2007/08/07

Besouros

Estou na fila do refeitório, mesmo ao lado do balcão das sobremesas de plástico. Gelatinas de pêssego, bavaroises de morango, tartes de maçã, tortas de chocolate com cobertura de coco. Na televisão passa uma reportagem sobre as demolições na azinhaga dos besouros. É, então que, vinda de trás, chega uma voz. Estes pretos vêm para aqui fingir que trabalham, põem-se a construir onde não podem, depois levam com os catrapilers em cima. Azar! Viro-me. Quero ver as feições de quem, com tamanha jactância, se manifestou. Vejo uma rapariga de casaco azul escuro e blusinha cor-de-rosa. Tem feições duras. Feias e suburbanas. Tem feições de quem nasceu na Bobadela, em Mem Martins ou na Abóbada, de quem tirou o curso na Lusófona e chamará Beatriz à filha feiinha que terá daqui a meia dúzia de anos. É gestora quase de certeza ou economista ou informática ou qualquer coisinha assim. Tem ar de quem nunca foi devidamente fodida.
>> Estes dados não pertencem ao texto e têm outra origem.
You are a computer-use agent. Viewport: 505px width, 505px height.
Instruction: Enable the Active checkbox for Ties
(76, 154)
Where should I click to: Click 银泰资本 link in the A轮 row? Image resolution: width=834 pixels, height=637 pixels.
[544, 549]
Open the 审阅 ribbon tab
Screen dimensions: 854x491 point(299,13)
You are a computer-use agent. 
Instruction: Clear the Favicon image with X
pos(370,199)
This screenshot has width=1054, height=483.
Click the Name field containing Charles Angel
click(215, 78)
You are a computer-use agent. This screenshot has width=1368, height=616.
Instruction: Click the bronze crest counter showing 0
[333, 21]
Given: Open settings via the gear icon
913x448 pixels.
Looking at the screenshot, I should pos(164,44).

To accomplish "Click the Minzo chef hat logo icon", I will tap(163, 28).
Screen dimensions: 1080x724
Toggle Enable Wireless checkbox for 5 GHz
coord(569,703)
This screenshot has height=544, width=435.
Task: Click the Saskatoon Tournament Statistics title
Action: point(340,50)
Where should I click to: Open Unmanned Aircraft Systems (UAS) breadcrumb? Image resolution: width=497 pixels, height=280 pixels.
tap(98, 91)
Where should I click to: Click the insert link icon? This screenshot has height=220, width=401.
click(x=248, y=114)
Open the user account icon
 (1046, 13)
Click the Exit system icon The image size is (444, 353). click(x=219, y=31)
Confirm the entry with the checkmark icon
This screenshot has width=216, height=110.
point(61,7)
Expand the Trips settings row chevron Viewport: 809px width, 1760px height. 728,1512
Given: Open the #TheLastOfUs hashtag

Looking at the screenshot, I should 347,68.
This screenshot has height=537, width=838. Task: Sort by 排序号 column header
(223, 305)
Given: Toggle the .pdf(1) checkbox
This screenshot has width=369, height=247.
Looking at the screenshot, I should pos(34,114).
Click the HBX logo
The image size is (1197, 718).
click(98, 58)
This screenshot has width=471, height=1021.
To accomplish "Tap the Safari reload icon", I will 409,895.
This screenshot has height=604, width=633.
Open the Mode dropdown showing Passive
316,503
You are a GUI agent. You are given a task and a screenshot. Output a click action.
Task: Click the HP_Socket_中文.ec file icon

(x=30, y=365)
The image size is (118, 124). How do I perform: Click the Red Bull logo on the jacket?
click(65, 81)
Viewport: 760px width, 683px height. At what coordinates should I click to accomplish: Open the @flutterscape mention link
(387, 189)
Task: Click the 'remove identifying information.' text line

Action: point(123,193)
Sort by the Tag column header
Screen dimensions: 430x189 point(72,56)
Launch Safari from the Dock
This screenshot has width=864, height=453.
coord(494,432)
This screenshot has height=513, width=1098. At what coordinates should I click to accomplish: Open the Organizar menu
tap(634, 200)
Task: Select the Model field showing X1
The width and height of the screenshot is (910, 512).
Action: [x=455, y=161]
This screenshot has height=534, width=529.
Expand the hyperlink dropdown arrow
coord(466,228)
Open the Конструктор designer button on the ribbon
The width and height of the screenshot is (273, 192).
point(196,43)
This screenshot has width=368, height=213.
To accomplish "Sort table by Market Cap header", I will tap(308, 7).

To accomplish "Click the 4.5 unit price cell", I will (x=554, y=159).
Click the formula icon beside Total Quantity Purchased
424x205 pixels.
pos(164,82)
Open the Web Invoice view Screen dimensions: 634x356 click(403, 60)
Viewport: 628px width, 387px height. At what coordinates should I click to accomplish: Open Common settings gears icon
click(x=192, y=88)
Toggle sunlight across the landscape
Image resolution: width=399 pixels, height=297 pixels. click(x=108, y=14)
De quem nunca será devidamente fodida. Enquanto a observo de alto a baixo, penso assim: vai para a puta, escancarada, enorme e malcheirosa que te pariu. Penso. Mas não digo. E tenho pena de não dizer. Gostava de ser capaz de verbalizar os meus insultos. Não me faz nada bem guardá-los para dentro.